人材教育最前線 プロフェッショナル編 人が組織をつくり、成長させる 経験が導いた〝杖〞としての人事
大手総合化学メーカー、旭化成。人事部門トップである橋爪宗一郎氏は、「人事は、社員の“杖”であるべき」と話す。
教育訓練担当として、製造・開発拠点で研修の企画に明け暮れた。会社の枠を越えた勉強会では、人の育成について、真剣に考え続けた。タイでは、事業を立ち上げる中で、スタッフが自立していく過程を目の当たりにした。これら一つひとつの経験が育んだ橋爪氏の確たる「人材育成観」、そして“杖”の真意について、話を聞いた。
育成は社員を支える杖である
「“staff ”という英語には、もともと“杖”という意味があります。スタッフ部門のひとつである人事部は、まさに社員たちを支える杖なのです」
そう語るのは、旭化成上席執行役員人事部長の橋爪宗一郎氏である。
旭化成といえば、工業製品や日用品に欠かせない化学樹脂や高機能素材の開発と製造のみならず、住宅事業や医薬品事業においても日本を代表する総合化学メーカーである。入社後、20 年以上にわたり人事畑を歩んだ後、事業部で9年ほど組織を率いて再び人事部へ。グループ全体の人事を統括する立場となり、改めて、人事は杖のような存在だと感じる。
しかし、この杖の形が難しい。社員をしっかりと支えるものでなければならないが、社員が甘えてしまうような杖では、彼らの自立した歩みを促すことはできない。だからといってすぐ折れるようでは意味がなく、たとえ丈夫であってもサイズが合わなくては、同社のような大きな体を支えることはできない。今も橋爪氏は、理想の杖の姿を模索し続ける。
だが橋爪氏には、育成施策を考えるうえで確たる信念がある。
「当たり前ではありますが、結局“人”が育たないと“組織”の成長は成し得ません。ということは、組織の成長につながる育成を、どれだけ社員に向けて仕掛けられるか、ということが大切になってきます」(橋爪氏、以下同)
育成に対する価値との出会い
橋爪氏が、本格的に人材育成に関わるようになったきっかけは、入社6年目に川崎事業所の勤労部門に異動したことだった。東京本社と違い、川崎には複数の工場や研究所、テクニカルセンターなどがあり、同社の基幹事業を支える重要な拠点である。
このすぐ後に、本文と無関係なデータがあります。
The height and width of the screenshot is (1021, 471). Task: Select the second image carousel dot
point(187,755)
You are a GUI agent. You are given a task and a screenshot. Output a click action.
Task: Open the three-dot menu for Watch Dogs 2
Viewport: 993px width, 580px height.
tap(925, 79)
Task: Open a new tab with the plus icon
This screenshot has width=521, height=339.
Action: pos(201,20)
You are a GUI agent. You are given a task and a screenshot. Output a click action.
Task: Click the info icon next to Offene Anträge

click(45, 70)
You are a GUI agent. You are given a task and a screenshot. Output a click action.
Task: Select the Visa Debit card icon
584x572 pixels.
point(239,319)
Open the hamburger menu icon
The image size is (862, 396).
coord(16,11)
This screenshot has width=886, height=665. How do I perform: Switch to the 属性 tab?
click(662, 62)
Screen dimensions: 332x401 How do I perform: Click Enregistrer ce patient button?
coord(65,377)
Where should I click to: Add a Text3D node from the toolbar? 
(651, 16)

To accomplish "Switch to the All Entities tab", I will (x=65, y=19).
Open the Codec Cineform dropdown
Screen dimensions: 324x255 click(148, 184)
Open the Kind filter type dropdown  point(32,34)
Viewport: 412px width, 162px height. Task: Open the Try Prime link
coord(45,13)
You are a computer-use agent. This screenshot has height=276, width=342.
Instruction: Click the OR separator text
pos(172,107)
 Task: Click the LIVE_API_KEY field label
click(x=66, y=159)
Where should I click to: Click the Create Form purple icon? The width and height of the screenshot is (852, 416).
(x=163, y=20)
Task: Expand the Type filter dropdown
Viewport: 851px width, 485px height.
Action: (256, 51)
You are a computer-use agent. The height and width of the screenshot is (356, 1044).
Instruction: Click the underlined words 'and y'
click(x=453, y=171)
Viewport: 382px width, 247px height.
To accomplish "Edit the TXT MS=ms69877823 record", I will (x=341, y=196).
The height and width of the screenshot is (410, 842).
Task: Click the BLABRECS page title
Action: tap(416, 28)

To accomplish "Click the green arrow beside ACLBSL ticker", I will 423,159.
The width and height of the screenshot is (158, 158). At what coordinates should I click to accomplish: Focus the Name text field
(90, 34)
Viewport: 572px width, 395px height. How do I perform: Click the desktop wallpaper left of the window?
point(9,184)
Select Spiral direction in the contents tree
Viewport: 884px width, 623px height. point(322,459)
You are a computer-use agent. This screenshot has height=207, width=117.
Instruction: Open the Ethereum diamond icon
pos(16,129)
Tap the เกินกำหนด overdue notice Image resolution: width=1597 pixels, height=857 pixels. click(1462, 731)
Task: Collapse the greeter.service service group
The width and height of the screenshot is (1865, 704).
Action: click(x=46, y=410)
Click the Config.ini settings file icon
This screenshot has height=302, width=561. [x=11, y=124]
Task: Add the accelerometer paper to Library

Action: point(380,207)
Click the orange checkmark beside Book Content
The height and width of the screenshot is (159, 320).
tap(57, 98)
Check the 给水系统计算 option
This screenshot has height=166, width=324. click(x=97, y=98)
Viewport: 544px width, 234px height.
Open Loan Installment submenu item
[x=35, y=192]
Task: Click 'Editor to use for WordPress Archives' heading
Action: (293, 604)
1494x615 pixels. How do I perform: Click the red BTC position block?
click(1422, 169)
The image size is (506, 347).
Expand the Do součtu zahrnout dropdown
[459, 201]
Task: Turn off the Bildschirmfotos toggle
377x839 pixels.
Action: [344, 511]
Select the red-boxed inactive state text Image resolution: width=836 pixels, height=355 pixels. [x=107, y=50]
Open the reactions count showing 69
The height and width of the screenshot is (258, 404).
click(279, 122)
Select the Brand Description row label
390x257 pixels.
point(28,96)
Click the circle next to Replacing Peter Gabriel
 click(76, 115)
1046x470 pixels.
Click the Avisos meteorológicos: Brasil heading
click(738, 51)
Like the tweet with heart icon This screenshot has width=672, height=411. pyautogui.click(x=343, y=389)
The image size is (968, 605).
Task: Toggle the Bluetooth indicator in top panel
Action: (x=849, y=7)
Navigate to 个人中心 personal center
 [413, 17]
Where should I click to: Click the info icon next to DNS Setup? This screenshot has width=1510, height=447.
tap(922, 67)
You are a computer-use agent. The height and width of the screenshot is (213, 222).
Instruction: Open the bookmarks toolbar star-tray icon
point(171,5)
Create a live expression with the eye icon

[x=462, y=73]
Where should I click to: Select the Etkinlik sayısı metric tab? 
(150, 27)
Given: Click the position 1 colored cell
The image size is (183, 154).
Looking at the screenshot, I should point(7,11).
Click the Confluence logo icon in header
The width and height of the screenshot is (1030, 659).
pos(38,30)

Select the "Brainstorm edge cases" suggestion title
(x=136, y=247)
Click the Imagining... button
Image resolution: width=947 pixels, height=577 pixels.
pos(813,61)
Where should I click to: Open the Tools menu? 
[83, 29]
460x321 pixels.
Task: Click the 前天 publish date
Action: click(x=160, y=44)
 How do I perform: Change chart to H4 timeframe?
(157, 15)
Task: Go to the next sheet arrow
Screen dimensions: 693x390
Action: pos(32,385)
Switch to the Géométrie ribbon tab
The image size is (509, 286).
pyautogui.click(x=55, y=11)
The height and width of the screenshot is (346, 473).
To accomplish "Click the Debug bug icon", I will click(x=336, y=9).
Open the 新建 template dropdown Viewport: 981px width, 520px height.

「東京本社では労務に関する業務が中心だったのですが、川崎では事業所内の人事労務に加え、社員育成や教育訓練の施策づくりという役割も勤労部門が担っていました」
川崎では研修の企画と運営がメーンとなり、職長候補が受講対象のマネジメント研修や安全管理研修などを担当した。講師は、現場の課長職の社員が務める。
「講師も新任課長がほとんどでした。これには目的があって、人に教えることを通じて、身につけた知識や経験を論理化させ、理解を深めてほしかったからです」
初めは上手くいかなくても、回を重ねるごとに内容は洗練される。講師陣は相手に伝わる説明の仕方を、そして受講者はムダのない知識を習得できる。さらに社員皆が全体の機構や関連性を知ることで、現場は円滑になる。教える側と教わる側の変化を目の当たりにしながら、橋爪氏は育成の奥深さに興味をおぼえた。
そんな時、育成に対する興味をさらに深める機会に恵まれた。それは、「雑さい賀か 塾」という勉強会だった。
旭化成をはじめ、鉄鋼業や繊維、エネルギーなど、重工業を扱う複数の企業の若手社員が集まり、大手家電メーカーの元教育訓練部長を講師に迎え、教育訓練に対する考えを学ぶ。